There are two major types of stents available: (I) metallic stents and (II) silicone stents. Metallic stents can be further divided into fixed-diameter stents and self-expanding metallic stents (SEMSs). Metallic stents come in three forms—uncovered, partially covered and covered. Most fixed-diameter stents and SEMSs can be easily placed using prepackaged deployment catheters through existing airways, such as LMA or ET (55,56). It does not always require rigid bronchoscopy for placement. The deployment catheter is placed along the side of the flexible bronchoscopy, and the scope is placed at the proximal end of the stent. Smaller stent deployment catheters can fit through the 2.8 mm working channel of a therapeutic bronchoscope. Both flexible bronchoscope and fluoroscopy can both be used as real-time guidance during SEMS placement. Metallic stents can also be placed under fluoroscopy without bronchoscope visualization (57). Based on the findings of a survey study, 23% of providers from around the world consistently utilized fluoroscopic guidance during tracheobronchial stent placement; while 26.5% employing it selectively for specific cases (54).
Silicone stents come in different shapes, forms and sizes (49). There are straight, hourglass, or Y-shape silicone stents available. Pre-made silicone stents can be customized by cutting them short or creating additional openings. Custom-designed silicone Y stents are also available (58). The selection of a stent hinges upon factors such as the nature of the stenosis, the expertise of the operator, and the range of available equipment (59). The placement of silicone stents always requires rigid bronchoscopy and a stent deployer.
Complications arising from the use of stents in airway management encompass a range of issues, including stent migration/malposition, granulation tissue formation, tumor ingrowth, mucoid impaction, infection, stent fracture, and halitosis (49). It is important to note that the specific complication profiles may vary slightly between metallic stents and silicone stents. For instance, certain studies have indicated a higher risk of granulation tissue with metallic stents (60,61), whereas silicone stents are more prone to migration (62,63). Additionally, the use of silicone stents has been associated with an increased risk of mucus plugging (62). Due to epithelialization, bare metal stents tend to have infrequent migration, however, their removal can be problematic (64). In contrast, covered SEMSs and silicone stents are typically easier to remove. For optimal respiratory outcomes and to mitigate airway complications (65), it is recommended to promptly remove all airway stents.
Combined modalities
All of the aforementioned modalities have demonstrated effectiveness and are frequently utilized in together in clinical practice (1,23). However, previous studies have not identified any modality as superior to the others. Each modality possesses distinct characteristics and indications for application. Decisions on which modalities to use must be decided based on user experience, local resources, as well as specific patient characteristics.

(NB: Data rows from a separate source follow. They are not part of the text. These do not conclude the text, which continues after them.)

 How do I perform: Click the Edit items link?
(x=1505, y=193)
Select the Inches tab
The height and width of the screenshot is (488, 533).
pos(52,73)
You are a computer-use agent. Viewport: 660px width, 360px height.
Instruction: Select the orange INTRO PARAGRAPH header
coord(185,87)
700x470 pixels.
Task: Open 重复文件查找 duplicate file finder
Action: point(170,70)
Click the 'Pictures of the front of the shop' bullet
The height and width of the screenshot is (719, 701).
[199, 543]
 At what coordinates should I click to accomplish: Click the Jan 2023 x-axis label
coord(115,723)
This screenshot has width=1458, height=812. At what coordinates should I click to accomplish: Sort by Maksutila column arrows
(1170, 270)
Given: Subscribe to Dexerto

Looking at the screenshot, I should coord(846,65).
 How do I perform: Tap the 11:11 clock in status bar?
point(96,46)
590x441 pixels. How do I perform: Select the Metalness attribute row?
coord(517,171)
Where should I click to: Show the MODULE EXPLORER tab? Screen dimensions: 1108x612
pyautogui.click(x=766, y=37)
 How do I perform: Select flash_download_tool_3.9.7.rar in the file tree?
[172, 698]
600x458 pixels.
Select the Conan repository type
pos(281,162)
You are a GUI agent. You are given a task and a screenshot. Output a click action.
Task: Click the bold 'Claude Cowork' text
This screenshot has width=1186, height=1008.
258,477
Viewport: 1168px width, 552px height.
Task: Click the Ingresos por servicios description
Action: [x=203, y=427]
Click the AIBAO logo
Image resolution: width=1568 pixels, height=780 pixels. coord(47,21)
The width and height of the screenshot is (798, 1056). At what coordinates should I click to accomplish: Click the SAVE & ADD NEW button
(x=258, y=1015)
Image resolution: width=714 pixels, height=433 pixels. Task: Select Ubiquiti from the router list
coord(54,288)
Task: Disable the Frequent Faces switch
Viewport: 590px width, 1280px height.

For example, a patient’s fraction of inspired oxygen (FiO2) requirement during bronchoscopy can often limit which ablative modalities can be utilized. Therapies like electrocautery, APC and laser carry a risk of airway fire. Consequently, it is crucial to maintain FiO2 below 40% during application of these techniques (24). For patients who are unable to tolerate a lower FiO2, alternative modalities such as cryodebulking, must be utilized.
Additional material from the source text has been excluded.